Немного позже в то же утро бывший немецкий посол в Италии Ульрих фон Хассель, один из наиболее решительных членов группы противников Гитлера, посетил английского посла Невилла Гендерсона. Они обсудили визит Чиано в Зальцбург, но, видимо, не были знакомы с подробностями. Гендерсон был настроен довольно пессимистично и считал, что все шансы складываются в пользу войны. Фон Хассель оставался недолго и вернулся домой.
Во второй половине того же дня к фон Хасселю пришел Гизевиус «в состоянии сильного возбуждения». Он сообщил Хасселю точное краткое содержание всего того, что Гитлер сказал армейским командирам в Оберзальцберге. В результате, сказал Гизевиус, отменен съезд партии в Нюрнберге и ведутся приготовления в Верхней Силезии, чтобы спровоцировать поляков таким образом, что война станет неизбежной. Гизевиус добавил, что Гитлер не верит в возможность вмешательства западных держав, но он готов к нему, если они все же вмешаются. Но больше всего потрясло фон Хасселя сообщение Гизевиуса о будущем соглашении Германии с Советским Союзом.
Теперь очевидно, что Гизевиус, должно быть, получил эту информацию либо от Вайцзеккера, либо через Эриха Кордта. Это были наиболее важные сведения, которые до сих пор доходили до противников Гитлера.
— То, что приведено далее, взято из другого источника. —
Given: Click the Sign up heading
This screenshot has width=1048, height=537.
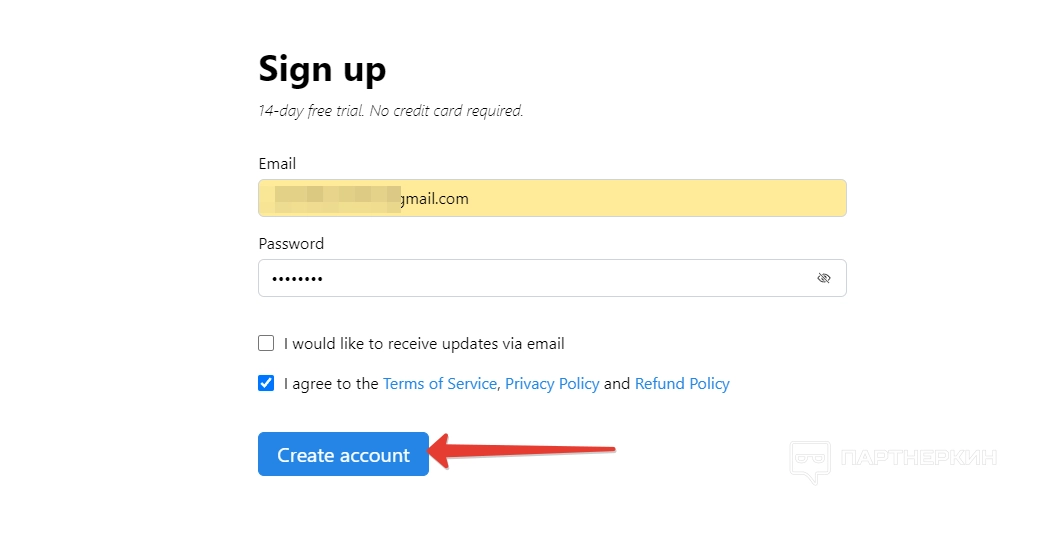Looking at the screenshot, I should 322,69.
Фон Хассель немедленно связался с Гёрделером, а Гизевиус сообщил об этом другим ведущим членам «сопротивления». К вечеру все главные члены оппозиции были полностью информированы о подробных планах Гитлера. Кости брошены, и сделан выбор в пользу войны, независимо от того, что будет дальше.
И здесь мы подошли к первому критическому моменту несостоявшейся битвы. У нас нет прямых подтверждений того, что информация относительно совещания в Оберзальцберге 14 августа и принятых там решений была передана в британское или французское посольство или в аппараты военных атташе. Но мы должны исходить из предположения, что такой человек, как фон Хассель, встречавшийся с Гендерсоном по любому важному вопросу, или Кордт, Остер или сам Гизевиус, поддерживавший постоянные контакты с западными союзниками, не упустил бы случая передать им столь важную информацию. Однако факт остается фактом, что, насколько это удалось проверить, ни министерство иностранных дел, ни военное министерство не были поставлены в известность 15 августа или около того о том, что Гитлер принял решение начать войну, решение, которое имело большее значение, чем все остальные. Нигде не зафиксировано, что кабинет или комитет по внешней политике кабинета знали об этом; имперский Генеральный штаб определенно ничего не знал.
Британскому послу в Берлине сэру Невиллу Гендерсону, очевидно, о решении Гитлера ничего не сказали его немецкие друзья, разделявшие с ним беспокойство о сохранении мира и всячески поддерживавшие его усилия добиться в последний момент посредничества Чемберлена, чтобы вынудить поляков принять минимальные требования Германии. Еще 16 августа, через два дня после совещания в Оберзальцберге, Гендерсон написал пространное личное письмо Вильяму Стрэнгу, служившему в министерстве иностранных дел. Оно было более откровенным, рассудительным и более личным, чем обычные служебные донесения Гендерсона; в нем был один характерный абзац, который подтверждал, что Гендерсон мог не иметь ни малейшего представления о принятых в Оберзальцберге решениях, когда он писал это письмо. (Даже много позже, уже после начала войны, когда Гендерсон писал свои мемуары, он не имел никакого представления о проведенном Гитлером совещании 14 августа.)
Ссылаясь на краткое содержание беседы Гитлера с швейцарским верховным комиссаром Лиги Наций в Данциге 11 августа (за день до того, как Гитлер принял Чиано), Гендерсон пишет: он убежден что «Гитлер говорил правду, когда он заявлял, что в этом году сдерживал своих генералов. Из всех немцев, хотите – верьте, хотите – нет, Гитлер занимает самую умеренную позицию по Данцигу и польскому коридору». Ни один человек, знавший о характере совещания в Оберзальцберге, не стал бы так писать.
И мы подходим ко второй загадке, связанной с совещанием в Оберзальцберге 14 августа. Могли ли руководители оппозиции Гитлеру решить ничего не сообщать британцам и французам и тем более полякам о том, что Гитлером принято окончательное решение начать войну против Польши? Могли ли они решить, что, если сообщат Чемберлену, что ни посредничество, ни новая конференция не предотвратят развязку войны, исчезнет последняя надежда на мирное урегулирование? Могли ли они предпочесть согласиться с доводами Гитлера, что за быстрым разгромом Польши Германия скорее обратится с щедрыми мирными предложениями к Британии и Франции, чем предстанет перед единственной другой реальной альтернативой?